鸡终于死了。
没有熬过凛冽的寒风,也经不起暴雨的摧残。
直到常今跑出了树林,躲到了一个废弃公交车站下,她喊了一遍又一遍,怀里软绵下去的小东西没答应,她才真正意识到死亡是什么东西。
没有过多的呻吟,子车霖甚至不知道他什么时候死去的。
就在她哭的稀里哗啦,雨水混杂泪水差点呛死自己时,忽然手上传来灼热的高温,她受惊地下意识松开了手,失去支撑的那一团东西并未就这样灰溜溜地滚到地上。
暴雨被风吹弯了脊梁,斜着打在这团绚烂的火团上,似飞蛾扑火般被“滋啦”烧了个蒸汽飘散。
火团似乎有扩大的势头,子车霖连忙机灵地退到车站外面。
就见那火团“呼啦啦”地骤然烧了个天地明光,地上的坑坑洼洼都一清二楚。
暴雨浇不熄盛开的明丽大火,雷声也掩盖不了那声响彻云霄的凤鸣。
从漫天大火里沐浴出一只硕大的凤凰,可这凤凰似乎没有五颜六色的翎羽,浑身都是鲜艳的红。
血红、金红、火红,开在这暴雨交加的夜晚,诞生在这暴涨的火苗中。
子车霖看愣了,第一次用美丽形容一只鸟。
只有雨水能让她的睫毛颤动两下。
朱雀扇动火翅,带起一阵炽热的狂风,席卷在子车霖脸上。
他缓缓而落,伫立在她面前俯瞰这个小人儿。
什么解释也不说,只用低沉的成年男子声音道:“想兜兜风吗?”
“要!”欢快的答应,跃跃欲试地爬到了他背上。
在他皮毛上仿佛凝结了什么波障,子车霖单是坐上去就感到一阵暖气从下面涌上,头顶的雨也在碰到她发丝前就蒸发了。
“啊……”她的目光一寸寸亮起来。
他提醒到:“抓稳咯。”
子车霖两只小手就捞捞薅住了他的两根儿毛。
“哇!”
所谓的低空,比起大厦也高了不止一层,地面的繁华一览无余。
“你叫子车霖是吧。”
“嗯!你叫什么呢?”
他噗嗤一笑,“现在知道问我名字了?之前不是还一口一只鸡叫我嘛?”
“对不起嘛”
这女孩子糯糯地一声,朱雀最受不了就是这种甜甜的妹子,顿时软下声来。
温润地说道:“我叫陵光。”
“你是……神吗?”子车霖本来想说“妖”,但也知道他那傲娇倔强的脾性,改了口。
陵光:“哼,那是自然。本座乃南方神兽朱雀,掌管六星宿的神君。”
年少的子车霖见过他这幅英姿,自然深信不疑,乃至之后很久很久,那一夜威风凛凛的朱雀都是她心头的一团火,每每醒来都以为自己只是做了一场与神兽遨游的梦。

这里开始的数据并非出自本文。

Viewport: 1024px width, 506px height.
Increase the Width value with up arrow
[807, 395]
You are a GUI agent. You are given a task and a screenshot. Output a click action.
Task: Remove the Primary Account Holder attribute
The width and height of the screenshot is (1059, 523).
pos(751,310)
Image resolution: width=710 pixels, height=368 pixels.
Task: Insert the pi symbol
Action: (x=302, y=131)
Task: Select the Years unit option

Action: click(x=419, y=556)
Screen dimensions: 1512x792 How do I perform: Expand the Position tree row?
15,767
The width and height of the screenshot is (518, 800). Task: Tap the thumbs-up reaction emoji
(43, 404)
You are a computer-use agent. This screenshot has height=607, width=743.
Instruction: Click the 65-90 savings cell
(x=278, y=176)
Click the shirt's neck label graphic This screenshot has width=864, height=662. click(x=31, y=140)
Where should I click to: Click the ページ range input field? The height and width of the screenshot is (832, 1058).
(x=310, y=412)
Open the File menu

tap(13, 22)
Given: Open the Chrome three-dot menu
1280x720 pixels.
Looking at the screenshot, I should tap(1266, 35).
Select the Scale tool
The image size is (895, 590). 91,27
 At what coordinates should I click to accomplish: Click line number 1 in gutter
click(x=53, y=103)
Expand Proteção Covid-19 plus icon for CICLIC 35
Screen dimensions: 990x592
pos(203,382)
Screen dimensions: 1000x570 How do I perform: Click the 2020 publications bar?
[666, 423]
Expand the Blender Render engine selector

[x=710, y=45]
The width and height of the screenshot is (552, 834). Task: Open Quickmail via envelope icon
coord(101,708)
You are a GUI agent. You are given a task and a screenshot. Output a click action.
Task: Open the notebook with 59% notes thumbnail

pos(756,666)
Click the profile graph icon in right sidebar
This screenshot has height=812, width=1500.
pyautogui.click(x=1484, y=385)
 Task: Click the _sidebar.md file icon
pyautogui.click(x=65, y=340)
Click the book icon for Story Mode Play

梦醒后,陵光神君不在了,她也回归了日常生活。唯独胸口上多出了一簇火苗印记,让她对朱雀充满神往。
春去秋来六回,本就打算去见成年后的她,正好公事也在荣城,撞了个满怀。
像个跟踪狂一样随了数日不知道如何华丽而优雅地出现在她面前留下个第一好印象。
恰好一只发走火入魔的妖给了他机会,这不正好是留给他这个有准备的人的么?
自认为帅气地一刀把妖劈了两半,偏头却发现血溅了子车霖一身。
“抱歉抱歉!”他说着就要拿起袖子上去擦拭,又察觉对方是女儿身,一时间左右为难。
六年不见,子车霖早就褪去了小姑娘的稚嫩,脸周精致的轮廓勾勒得圆润细腻,说话也是优雅得体,她莞尔一笑道:“没事,刚才真的是谢谢你了。”
“呃……不客气……”
然后?然后两人就没话说,尴尬的互相再见。
回家一看,自己手下要跳槽,一把抢过手机吼道:“你干嘛!不想干直说。”
鬼金羊哭丧着一张长脸道:“老板我就赚点外快,怎么能不想干了呢?”
“什么外快有我给的薪水多?”陵光低头一看手机——我去,果然比他给的多,还是个管家?!
一看坐标,城心别墅。那不是子车霖的地盘吗?他好奇地点开定位,果然是子车家!
“出息!”随手给他直聘软件卸了,转身回了办公室。
关上了严丝合缝的门,自己下载了个方才那个AP,然后立马进去注册。